If the demand stays here, supply will show up to fill in the needed capacity, and if demand falls off, there will be surplus. Either way, there's reason to be very optimistic looking out about 3 years from now.
FullOf_Bad_Ideas@reddit
what's your electricity price?
I'd rather buy 6000 Pros now and rent them out while rent prices is high to offset some purchasing costs, and then you keep them once rental prices are not attractive for you.
akram200272002@reddit
Considering the amount of cash in the field, not to mention it's likely that companies at least manufacturers predict that cloud providers will shrink if they don't deliver return on investment, someone will make local inference more reasonably priced if not the big players than someone has to be trying to get an ASIC type card working as fast as possible
FullOf_Bad_Ideas@reddit
isn't tiiny kind of that? I don't see hype for it here.
lithium_bromide@reddit
Amazon and Google are already running ASICs. But also the big 3 still have a lot of training demand in this arms race so I doubt investing in inference only hardware is something they care for right now.

-- Tasks to complete --
(1) According to the forum thread, which companies are already running ASICs?
(2) Summarize the forum thread in two sentences.
(3) List every distinct username that appears before "@reddit" in the forum thread.

-- Record set --
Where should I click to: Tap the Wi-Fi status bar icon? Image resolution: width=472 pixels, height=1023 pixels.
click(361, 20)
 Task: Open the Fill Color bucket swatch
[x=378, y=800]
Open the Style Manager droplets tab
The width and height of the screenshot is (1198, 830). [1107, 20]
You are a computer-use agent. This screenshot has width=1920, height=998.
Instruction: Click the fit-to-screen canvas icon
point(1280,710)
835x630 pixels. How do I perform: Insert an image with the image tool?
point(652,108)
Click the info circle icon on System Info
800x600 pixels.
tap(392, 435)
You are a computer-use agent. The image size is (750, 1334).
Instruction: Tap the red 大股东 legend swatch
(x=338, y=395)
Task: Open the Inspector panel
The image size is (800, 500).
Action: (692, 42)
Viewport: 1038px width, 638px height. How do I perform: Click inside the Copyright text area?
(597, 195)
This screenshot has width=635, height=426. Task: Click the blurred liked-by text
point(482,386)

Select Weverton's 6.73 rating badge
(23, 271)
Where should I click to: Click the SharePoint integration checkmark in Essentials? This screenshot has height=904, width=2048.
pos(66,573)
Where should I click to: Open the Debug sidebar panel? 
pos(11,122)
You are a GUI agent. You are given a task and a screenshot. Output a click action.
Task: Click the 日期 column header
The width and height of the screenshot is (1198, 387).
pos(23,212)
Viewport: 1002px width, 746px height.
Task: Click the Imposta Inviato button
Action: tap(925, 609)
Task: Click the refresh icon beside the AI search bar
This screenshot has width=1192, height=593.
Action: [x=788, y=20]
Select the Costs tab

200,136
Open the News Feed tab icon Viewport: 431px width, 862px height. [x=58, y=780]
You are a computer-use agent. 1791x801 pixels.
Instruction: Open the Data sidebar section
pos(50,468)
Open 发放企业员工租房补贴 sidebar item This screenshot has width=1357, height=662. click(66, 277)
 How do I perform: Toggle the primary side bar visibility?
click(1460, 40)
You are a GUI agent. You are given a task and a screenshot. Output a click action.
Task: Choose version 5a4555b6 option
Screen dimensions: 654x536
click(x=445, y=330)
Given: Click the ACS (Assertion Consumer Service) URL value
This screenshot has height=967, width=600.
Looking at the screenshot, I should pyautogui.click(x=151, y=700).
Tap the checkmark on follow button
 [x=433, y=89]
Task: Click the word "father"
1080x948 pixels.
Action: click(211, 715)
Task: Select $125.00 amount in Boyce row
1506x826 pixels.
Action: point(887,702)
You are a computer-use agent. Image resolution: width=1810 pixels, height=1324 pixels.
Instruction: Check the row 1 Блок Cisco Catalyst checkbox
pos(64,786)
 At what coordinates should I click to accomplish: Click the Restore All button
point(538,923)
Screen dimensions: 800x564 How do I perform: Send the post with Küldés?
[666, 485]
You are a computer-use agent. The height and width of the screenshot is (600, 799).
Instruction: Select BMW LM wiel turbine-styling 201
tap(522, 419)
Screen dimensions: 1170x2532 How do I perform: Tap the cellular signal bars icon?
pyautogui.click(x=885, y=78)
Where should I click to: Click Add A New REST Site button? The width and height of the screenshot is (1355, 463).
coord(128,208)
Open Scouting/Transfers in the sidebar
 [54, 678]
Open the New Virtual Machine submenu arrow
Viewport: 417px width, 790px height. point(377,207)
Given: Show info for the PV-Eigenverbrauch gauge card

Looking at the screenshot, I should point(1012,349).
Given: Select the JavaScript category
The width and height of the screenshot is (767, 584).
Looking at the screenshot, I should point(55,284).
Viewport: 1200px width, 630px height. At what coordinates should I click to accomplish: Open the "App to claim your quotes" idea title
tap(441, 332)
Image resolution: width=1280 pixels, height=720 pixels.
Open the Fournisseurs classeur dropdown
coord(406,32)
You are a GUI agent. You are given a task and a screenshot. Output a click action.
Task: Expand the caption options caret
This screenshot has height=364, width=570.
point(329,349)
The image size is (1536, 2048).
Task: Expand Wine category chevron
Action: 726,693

-- Your responses --
(1) Amazon and Google.

(2) The thread opens with optimism that supply will adjust to demand within about three years, and one user suggests buying 6000 Pros now and renting them out while rental prices are high. Another user expects someone to make local inference more affordable, possibly with an ASIC-type card, and a reply notes that Amazon and Google already run ASICs but doubts the big 3 care about inference-only hardware while training demand remains high.

(3)
- FullOf_Bad_Ideas
- akram200272002
- lithium_bromide